• [Written tasks]
- A) In the thread on finding derivatives, copy the part that begins at "# Thread: Need" and stops after "the fundamental theorem?", switching "fundamental theorem" to "chain rule".
- B) According to the thread on finding derivatives, what is the derivative of the square root of x?

• [Extract to read]
# # # # # # #

# Thread: Need help with finding derivatives

1. ## Need help with finding derivatives

y= sqrt[x] / 2sqrt[x]+3

y=-2sqrt[x^2+4x]

2. Can you use any method to solve or do you need to use the fundamental theorem?

3. Is the first one $\displaystyle \displaystyle y = \frac{\sqrt{x}}{2\sqrt{x}} + 3$ or $\displaystyle \displaystyle y = \frac{\sqrt{x}}{2\sqrt{x} + 3}$?

4. Originally Posted by Prove It
Is the first one $\displaystyle \displaystyle y = \frac{\sqrt{x}}{2\sqrt{x}} + 3$ or $\displaystyle \displaystyle y = \frac{\sqrt{x}}{2\sqrt{x} + 3}$?

5. have you tried the quotient rule for derivatives?

6. Well first of all, since you're dividing by ALL of $\displaystyle \displaystyle 2\sqrt{x} + 3$, you needed to write it as sqrt[x]/(2sqrt[x] + 3)...

Now you should apply the Quotient Rule, namely if $\displaystyle \displaystyle u = u(x)$ and $\displaystyle \displaystyle v = v(x) \neq 0$, then

$\displaystyle \displaystyle \frac{d}{dx}\left(\frac{u}{v}\right) = \frac{v\,\frac{du}{dx} - u\,\frac{dv}{dx}}{v^2}$.

7. yeah im just having trouble with the square roots though . like do i get rid of them ?

8. Remember that $\displaystyle \displaystyle \sqrt{x} = x^{\frac{1}{2}}$. Then you can apply the power rule for derivatives...

BTW, since this is clearly a Calculus question, why have you posted in Pre-Calculus?

9. thanks for the help

10. taking the derivative of functions with $\displaystyle \sqrt{x}$ in them are much easier if you remember that its derivative is $\displaystyle \dfrac{1}{2\sqrt{x}}$.

quotient rule ...

$\displaystyle y' = \dfrac{(2\sqrt{x}+3) \cdot \dfrac{1}{2\sqrt{x}} - \sqrt{x} \cdot \dfrac{1}{\sqrt{x}}}{(2\sqrt{x}+3)^2}$

multiply stuff in the numerator and combine like terms ...

$\displaystyle y' = \dfrac{\dfrac{3}{2\sqrt{x}}}{(2\sqrt{x}+3)^2}$

clean it up ...

$\displaystyle y' = \dfrac{3}{2\sqrt{x}(2\sqrt{x}+3)^2}$

11. Originally Posted by skeeter
taking the derivative of functions with $\displaystyle \sqrt{x}$ in them are much easier if you remember that its derivative is $\displaystyle \dfrac{1}{2\sqrt{x}}$.

quotient rule ...

$\displaystyle y' = \dfrac{(2\sqrt{x}+3) \cdot \dfrac{1}{2\sqrt{x}} - \sqrt{x} \cdot \dfrac{1}{\sqrt{x}}}{(2\sqrt{x}+3)^2}$

multiply stuff in the numerator and combine like terms ...

$\displaystyle y' = \dfrac{\dfrac{3}{2\sqrt{x}}}{(2\sqrt{x}+3)^2}$

clean it up ...

$\displaystyle y' = \dfrac{3}{2\sqrt{x}(2\sqrt{x}+3)^2}$
Not necessarily... it's just another formula to remember ><

# # # # # # #

• [Raw data]

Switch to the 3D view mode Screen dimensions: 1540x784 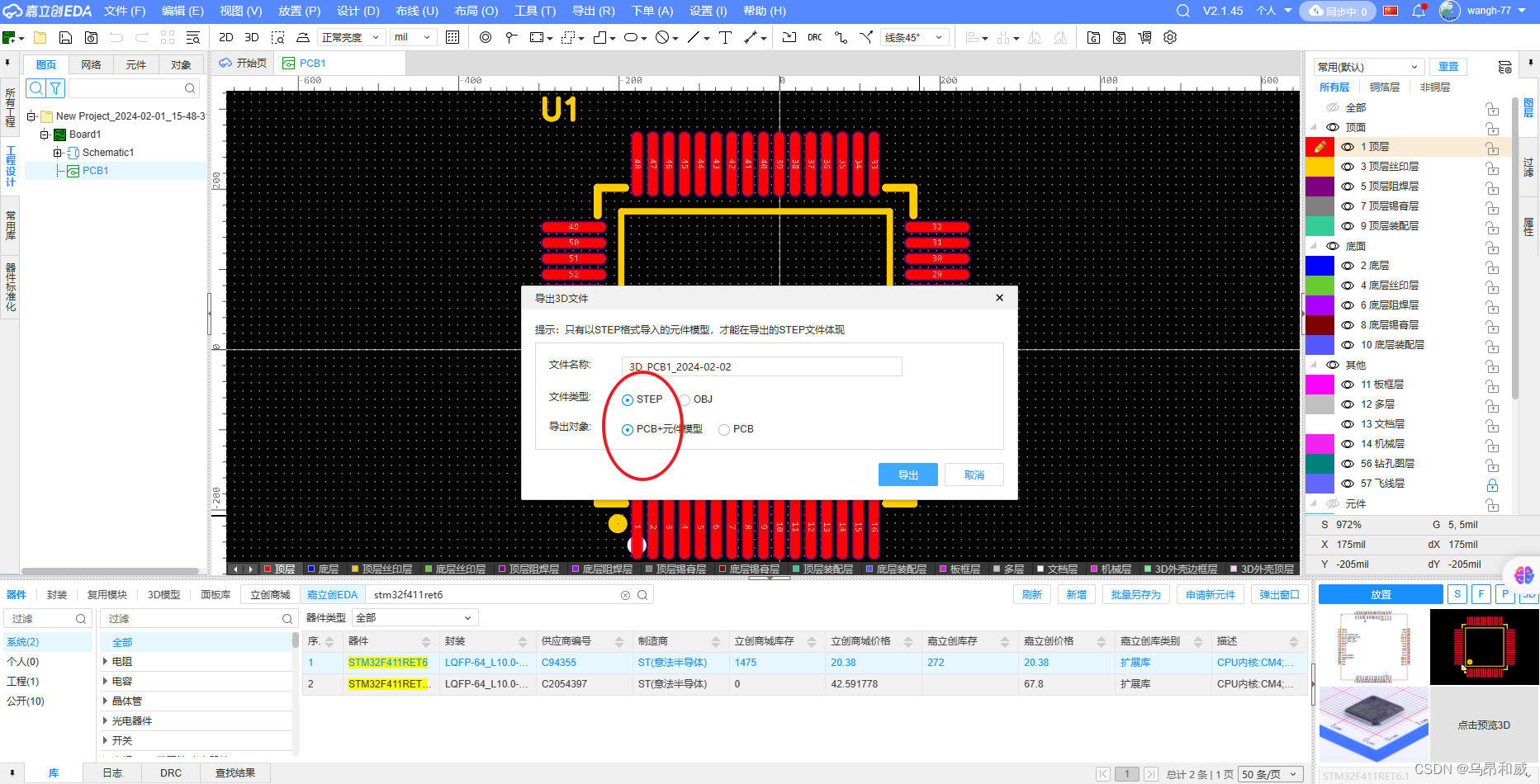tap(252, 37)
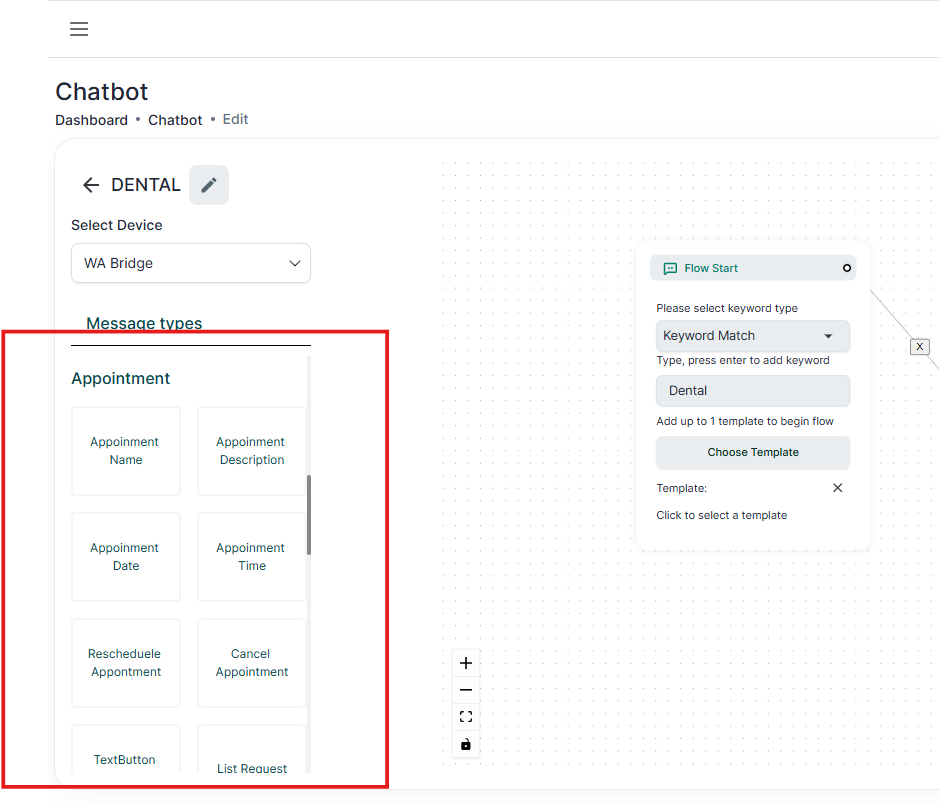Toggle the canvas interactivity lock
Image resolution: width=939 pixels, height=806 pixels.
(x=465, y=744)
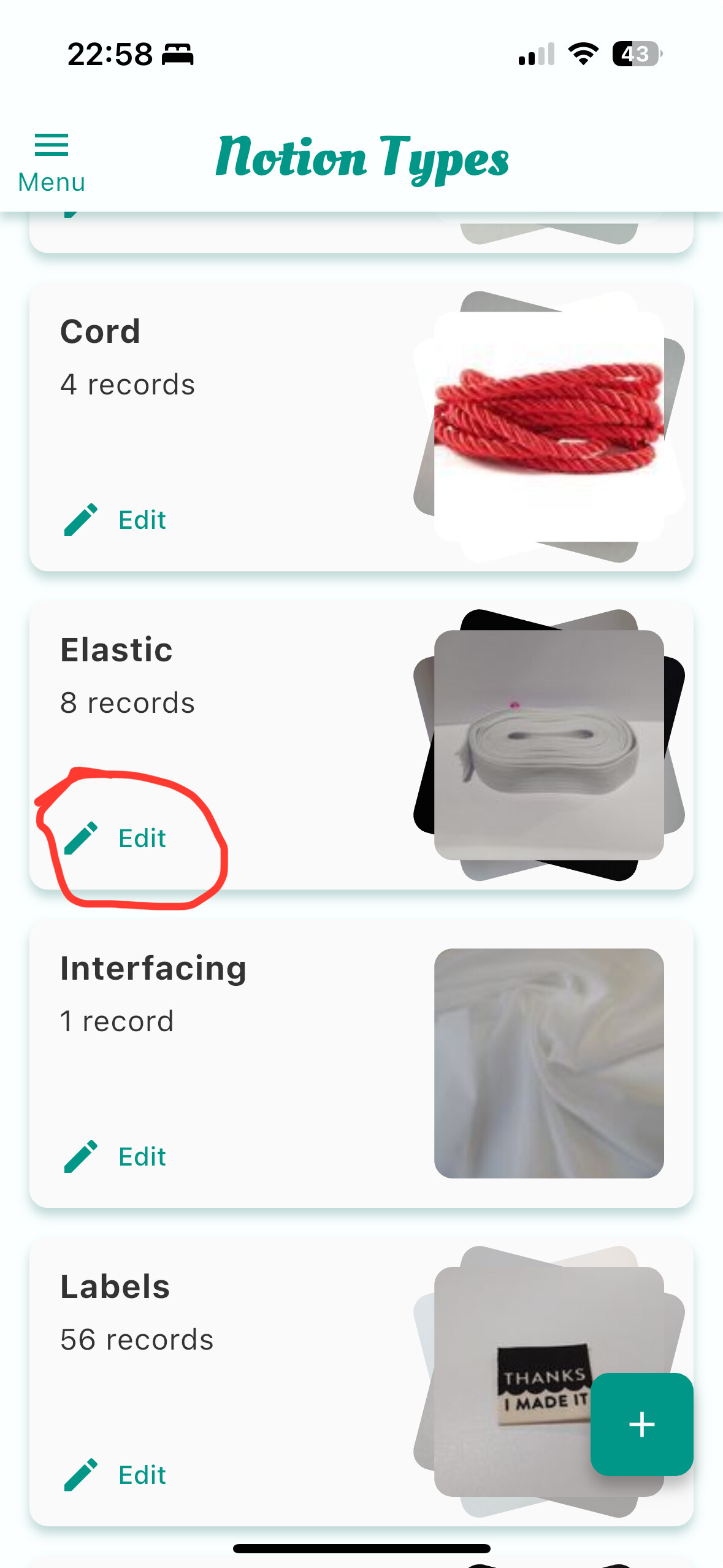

# # # # # # #

• [Solutions below]
- A)
# Thread: Need help with finding derivatives

1. ## Need help with finding derivatives

y= sqrt[x] / 2sqrt[x]+3

y=-2sqrt[x^2+4x]

2. Can you use any method to solve or do you need to use the chain rule?

- B) 1/(2√x)